Listed records:
· · · ·

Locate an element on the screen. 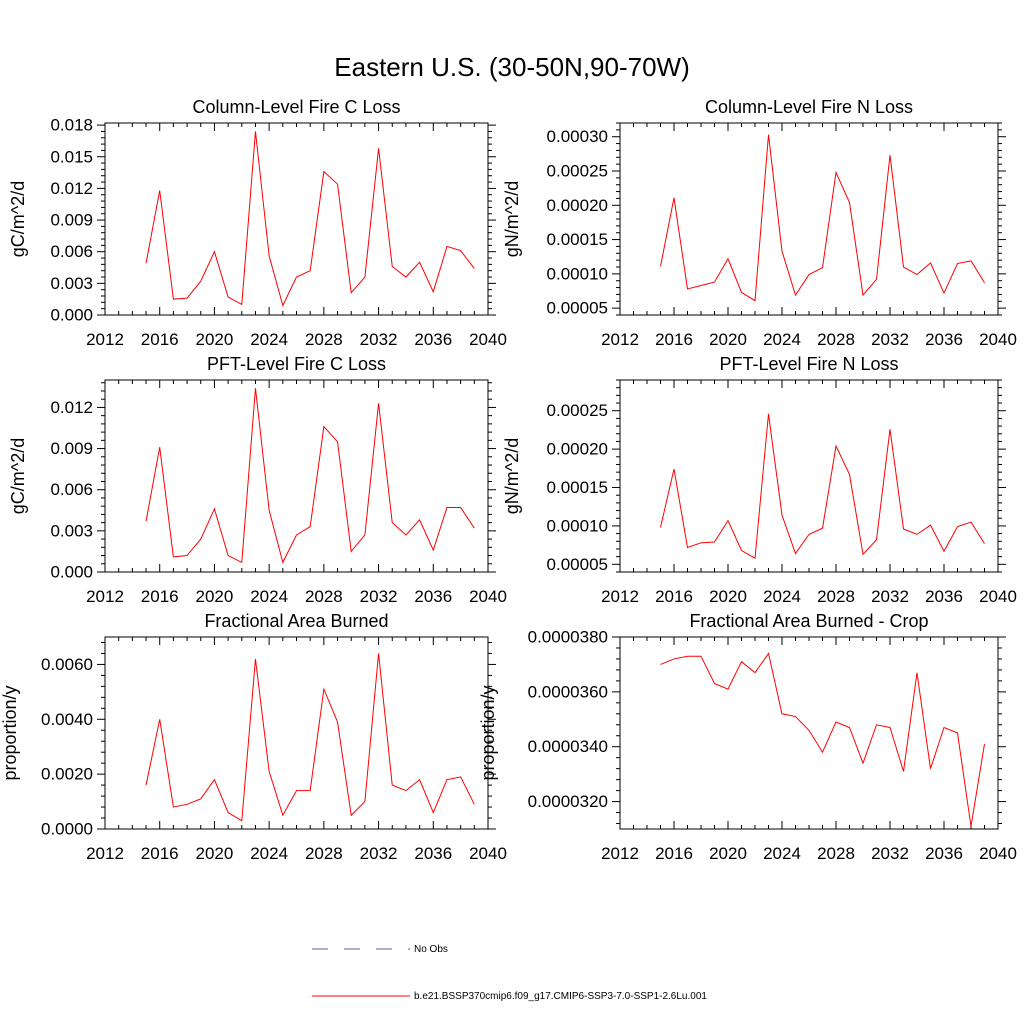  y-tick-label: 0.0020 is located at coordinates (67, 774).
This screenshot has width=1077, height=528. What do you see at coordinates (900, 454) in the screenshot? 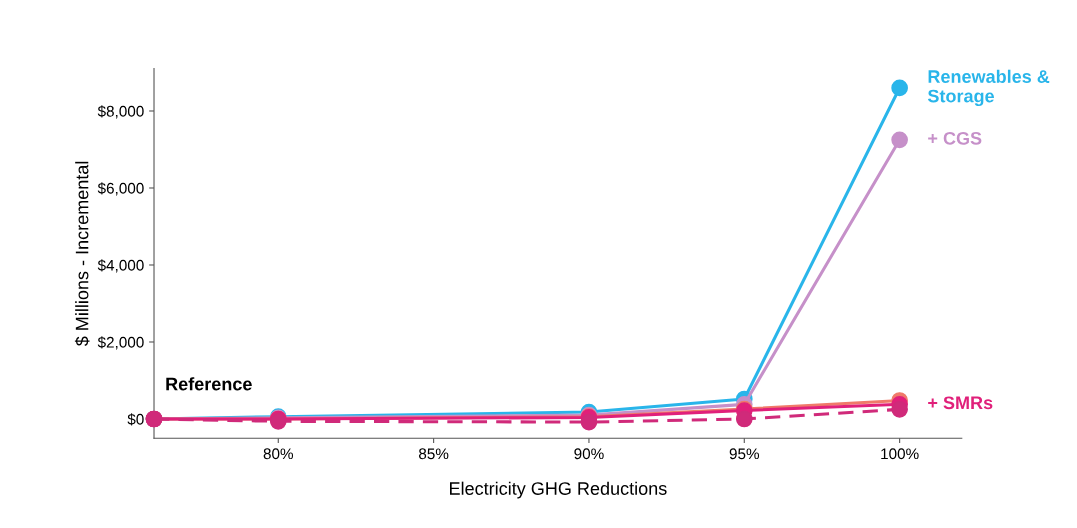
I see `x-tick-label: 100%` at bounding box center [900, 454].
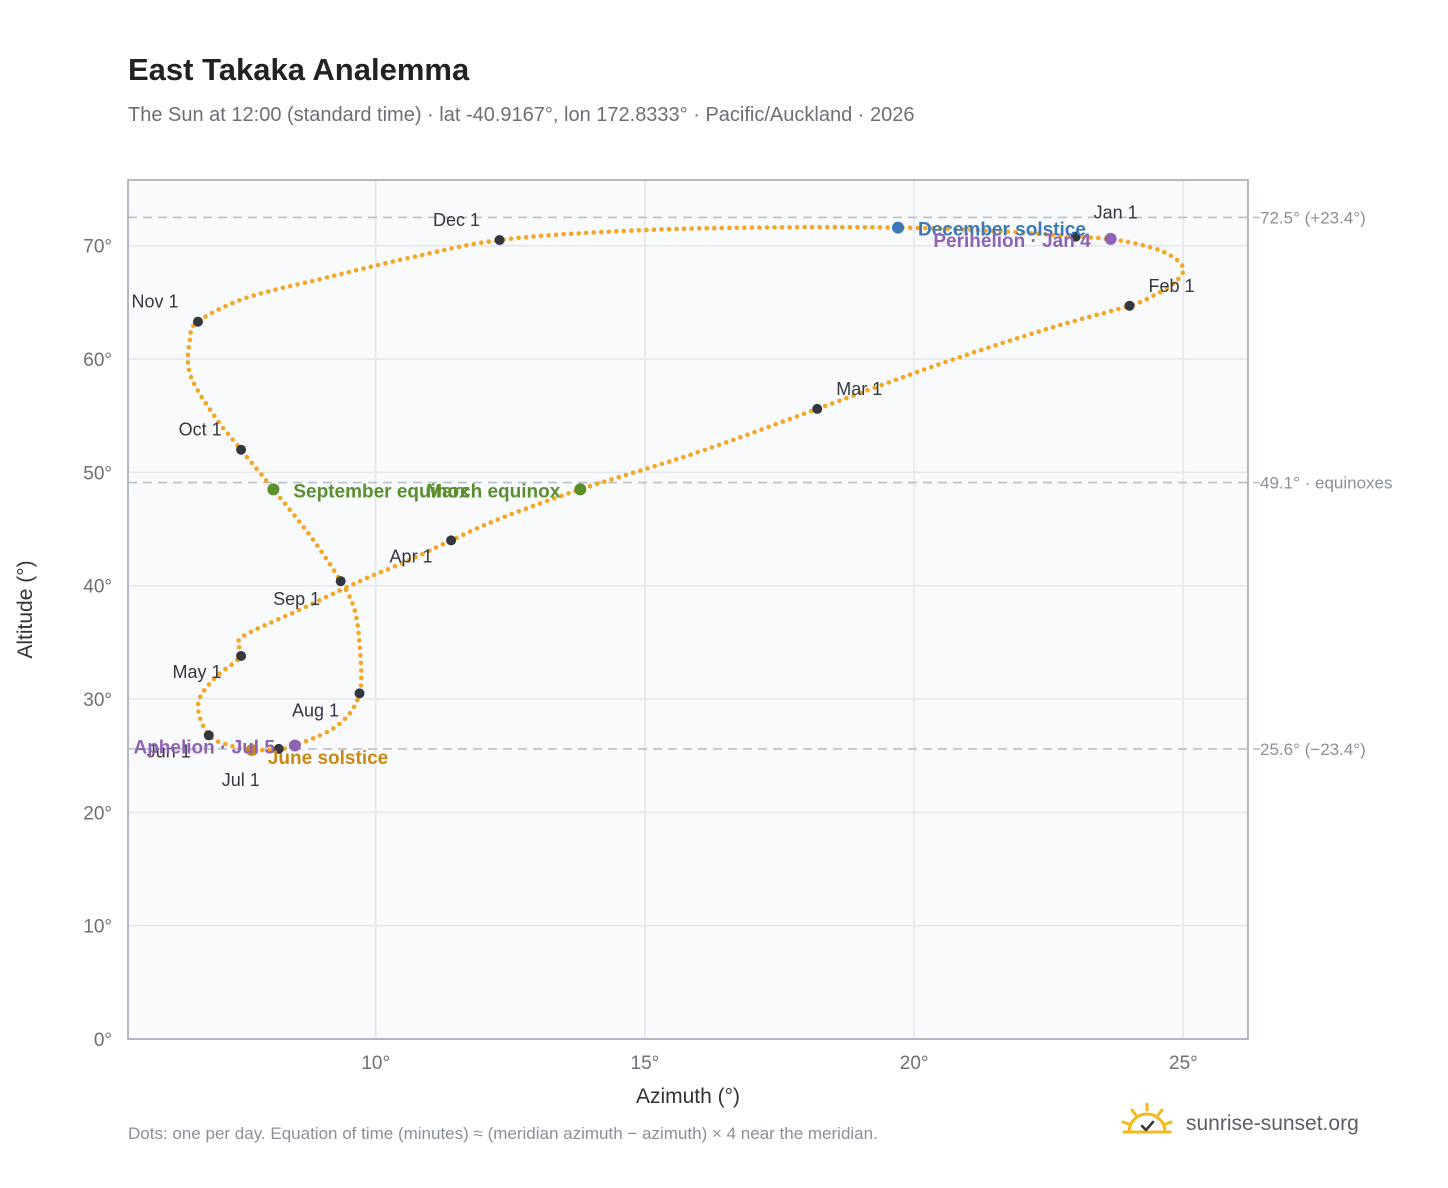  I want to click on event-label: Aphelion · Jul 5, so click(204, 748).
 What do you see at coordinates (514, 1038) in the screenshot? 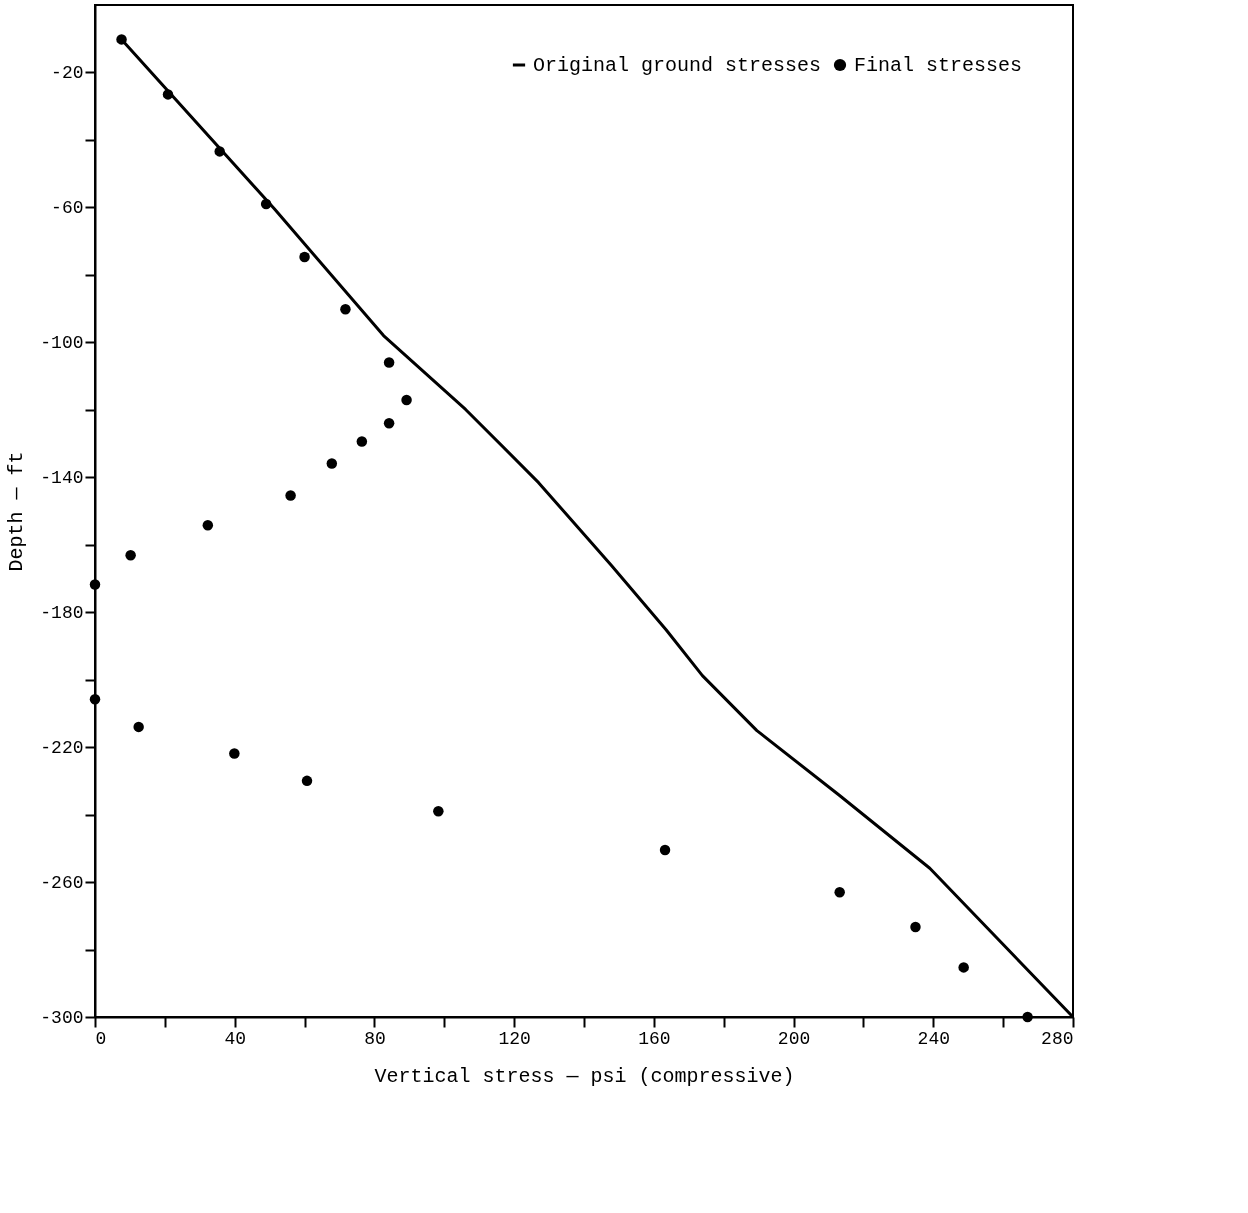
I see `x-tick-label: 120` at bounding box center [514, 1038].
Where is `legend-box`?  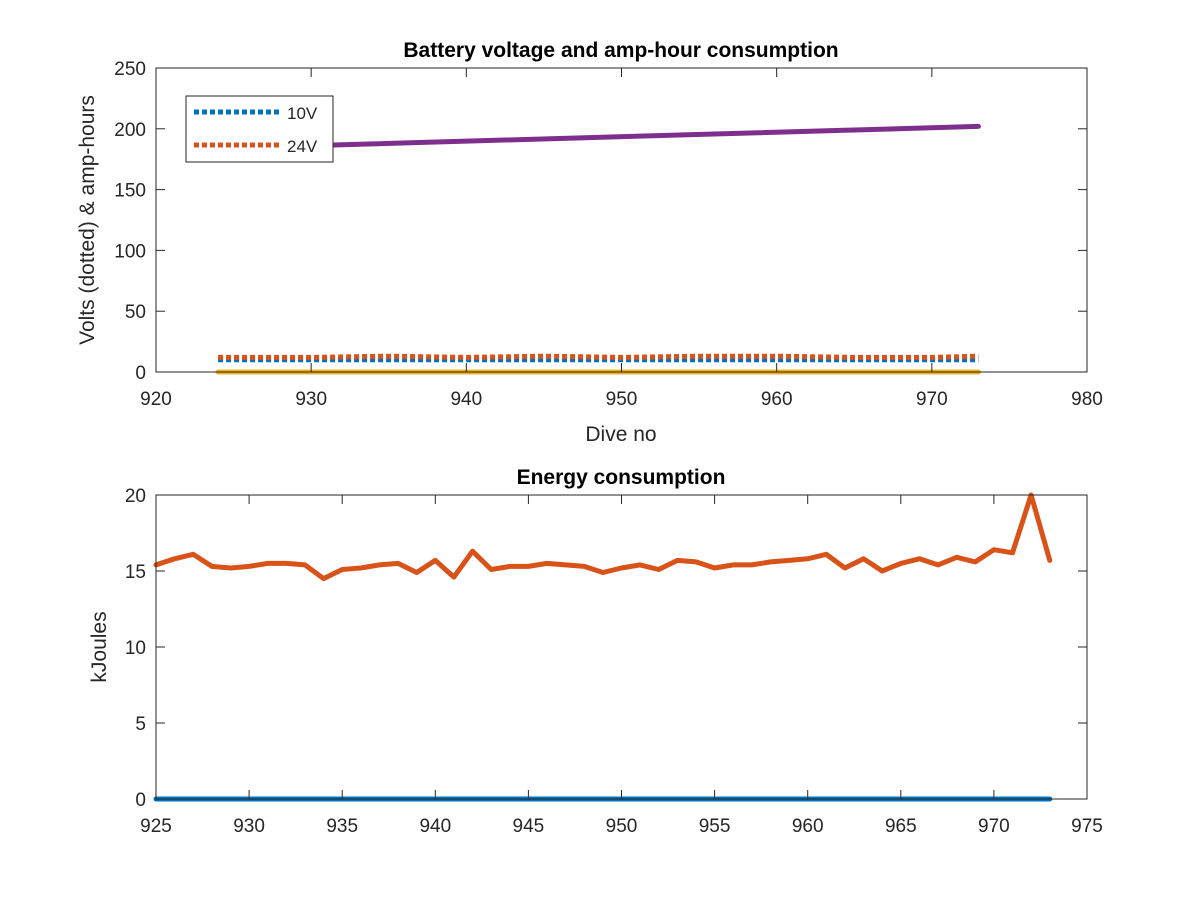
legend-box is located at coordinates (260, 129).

· · · ·

Job: Please repeat the material word for word, from the line containing "This screenshot has" through the end of the material, leaving out the pictures.

Answer section:
This screenshot has width=1077, height=528. What do you see at coordinates (900, 454) in the screenshot? 
I see `x-tick-label: 100%` at bounding box center [900, 454].
  I want to click on event-label: Aphelion · Jul 5, so click(204, 748).
 What do you see at coordinates (514, 1038) in the screenshot? 
I see `x-tick-label: 120` at bounding box center [514, 1038].
Where is `legend-box`?  
legend-box is located at coordinates (260, 129).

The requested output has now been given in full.